*EXERCISE MATERIALS*.
= = = = =

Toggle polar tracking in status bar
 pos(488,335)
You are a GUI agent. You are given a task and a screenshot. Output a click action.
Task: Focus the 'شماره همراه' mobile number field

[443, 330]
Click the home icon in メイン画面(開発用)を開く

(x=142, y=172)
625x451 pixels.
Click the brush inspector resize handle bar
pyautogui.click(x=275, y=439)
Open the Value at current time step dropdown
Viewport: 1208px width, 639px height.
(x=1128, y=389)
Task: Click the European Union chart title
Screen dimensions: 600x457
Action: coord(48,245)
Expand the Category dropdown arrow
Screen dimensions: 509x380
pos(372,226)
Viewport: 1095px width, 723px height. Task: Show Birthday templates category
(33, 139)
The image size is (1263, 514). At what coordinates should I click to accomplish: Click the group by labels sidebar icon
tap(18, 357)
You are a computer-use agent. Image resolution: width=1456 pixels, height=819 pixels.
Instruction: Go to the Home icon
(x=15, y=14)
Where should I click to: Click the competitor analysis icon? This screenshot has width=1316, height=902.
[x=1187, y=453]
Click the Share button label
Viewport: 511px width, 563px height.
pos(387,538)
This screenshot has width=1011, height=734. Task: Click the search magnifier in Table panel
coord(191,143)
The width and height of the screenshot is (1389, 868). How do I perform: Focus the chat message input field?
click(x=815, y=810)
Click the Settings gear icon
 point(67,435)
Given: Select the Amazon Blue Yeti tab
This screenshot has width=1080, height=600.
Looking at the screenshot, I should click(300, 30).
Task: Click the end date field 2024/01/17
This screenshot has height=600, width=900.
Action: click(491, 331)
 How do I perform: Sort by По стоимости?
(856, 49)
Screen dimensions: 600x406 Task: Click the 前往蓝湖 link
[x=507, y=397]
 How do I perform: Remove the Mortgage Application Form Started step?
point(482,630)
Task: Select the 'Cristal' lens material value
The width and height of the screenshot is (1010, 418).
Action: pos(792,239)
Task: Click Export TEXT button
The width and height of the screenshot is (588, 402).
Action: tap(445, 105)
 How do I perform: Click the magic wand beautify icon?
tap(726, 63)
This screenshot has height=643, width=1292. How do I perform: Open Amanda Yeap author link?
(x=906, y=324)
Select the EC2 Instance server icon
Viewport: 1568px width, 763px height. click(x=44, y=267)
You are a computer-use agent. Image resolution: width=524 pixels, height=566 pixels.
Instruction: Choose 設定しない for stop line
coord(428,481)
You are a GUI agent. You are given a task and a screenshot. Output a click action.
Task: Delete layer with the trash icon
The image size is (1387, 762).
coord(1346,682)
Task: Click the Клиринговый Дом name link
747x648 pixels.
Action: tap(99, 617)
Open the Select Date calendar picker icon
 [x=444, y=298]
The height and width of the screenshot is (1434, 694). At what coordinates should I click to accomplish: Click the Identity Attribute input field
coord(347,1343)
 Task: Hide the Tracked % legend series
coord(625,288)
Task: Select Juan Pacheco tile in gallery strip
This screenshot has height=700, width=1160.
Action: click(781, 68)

= = = = =

*EXERCISE TASK*. From the data above, extract every line that contains the word "Select" and list each one in full.

*FULL RESPONSE*.
Given: Select the Amazon Blue Yeti tab
Task: Select the 'Cristal' lens material value
Select the EC2 Instance server icon
Open the Select Date calendar picker icon
Task: Select Juan Pacheco tile in gallery strip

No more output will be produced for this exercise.